If Syme was influenced by the rise of fascism, it may be no less relevant that B. was born in 1926, and thus was about 19 when the Third Reich met its end in 1945: B. early on refers to the ‘distaste felt through … the Graeco-Roman world for autocratic rule founded on no legal or moral order … History offered plenty of examples of this unpleasant form of government’, i.e. tyranny (with accompanying justification for tyrannicide). In this light, the antithetical positions of both Syme and Bleicken may be seen with sympathy and understanding. Here one may refer with warm commendation to B.’s chapter entitled (in part) ‘Self-presentation of the Monarchy’ (with its excellent account of the Forum of Augustus): for when in that chapter B. severely but justly censures the inaccurate and self-boosting account given by Augustus in the Res gestae of his achievements in the years 44-43 BC, he could be forgiven if he were to be recalling other rewritings of history in his own lifetime.

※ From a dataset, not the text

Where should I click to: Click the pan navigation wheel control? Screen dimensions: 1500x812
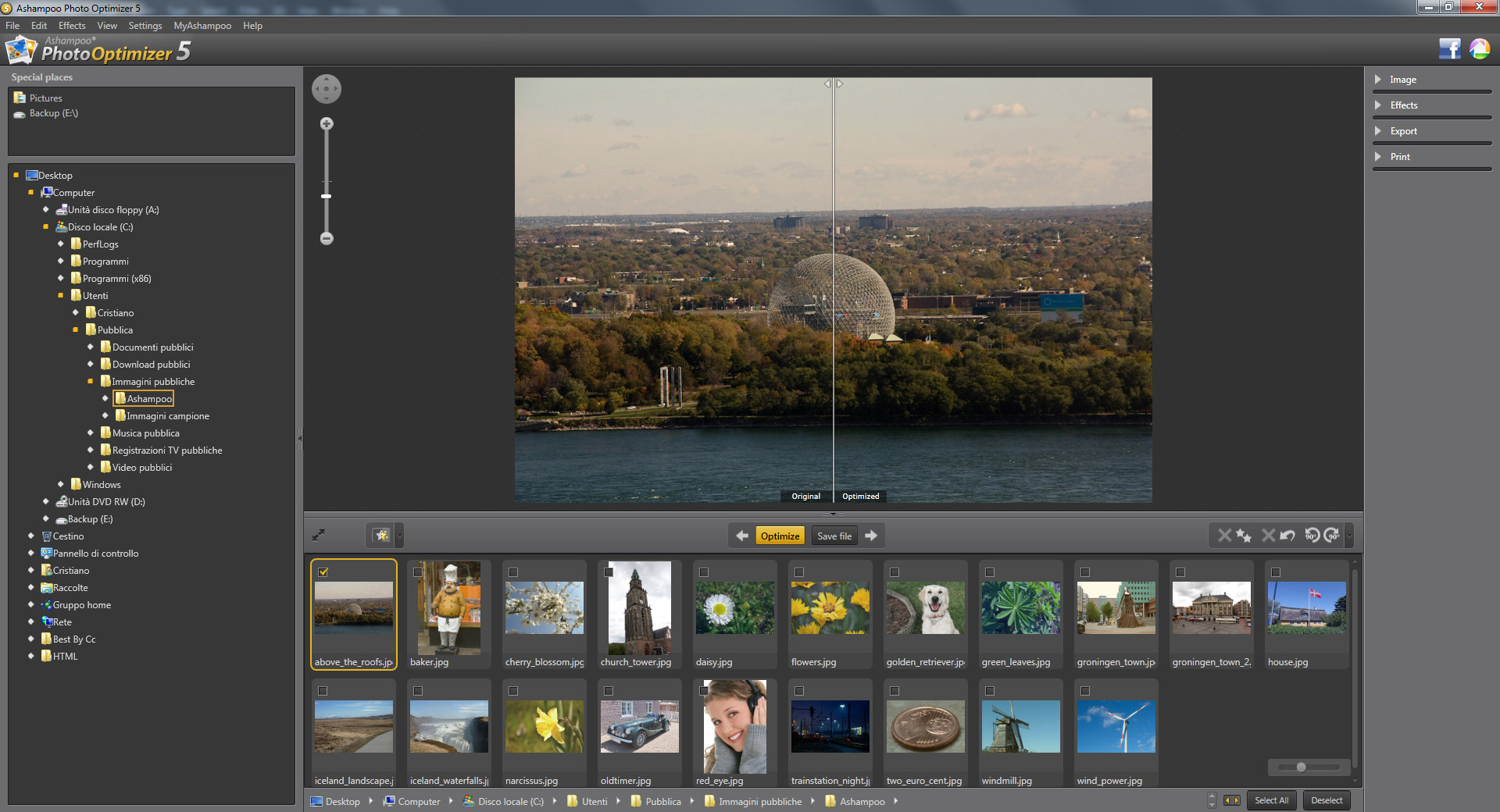pos(327,89)
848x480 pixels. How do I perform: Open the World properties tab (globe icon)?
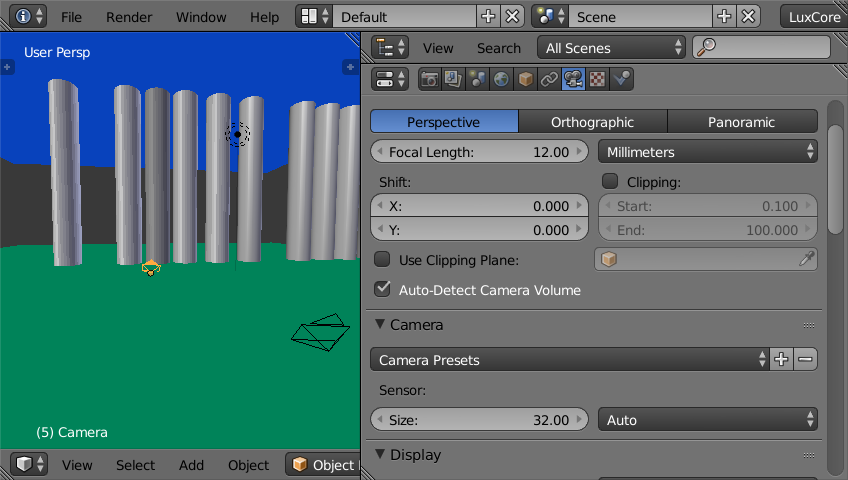coord(501,80)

At least five biographies of Augustus are readily available, of which B.’s is certainly the fullest, if not the easiest to read (for this reviewer, it seemed rather to resemble an extended version of the account by J.A. Crook, admirable in itself, which is to be found in the second edition of CAH, volume X, ‘The Augustan Empire’). And although Livy, Virgil and Horace are given appropriately full treatment, and there are other anecdotes, such as the notorious one concerning Vedius Pollio and the slave, while Livia’s important role is assuredly not forgotten, this is not the book to buy for those seeking ‘Augustus the man’; if, indeed, such a book could ever be convincingly written. As for Bleicken-Mommsen versus Syme, readers may conclude that adhuc sub judice lis est.
The quality of production is high (a single typo in a Latin word, and an index reference to ‘pulchrus libertas 468’—not only bad Latin but factually incorrect—are all that came to the reviewer’s eye): maps and illustrations are few but helpful. Again, this is not a book for that elusive creature, the ‘general reader’, but rather for one with a real interest in what is an ever-fascinating subject, Augustus, one of the most remarkable men who has ever lived. When B. says that he ‘was not and is not considered as exceptional’, the sense in which we must take those words is a very specialised one indeed.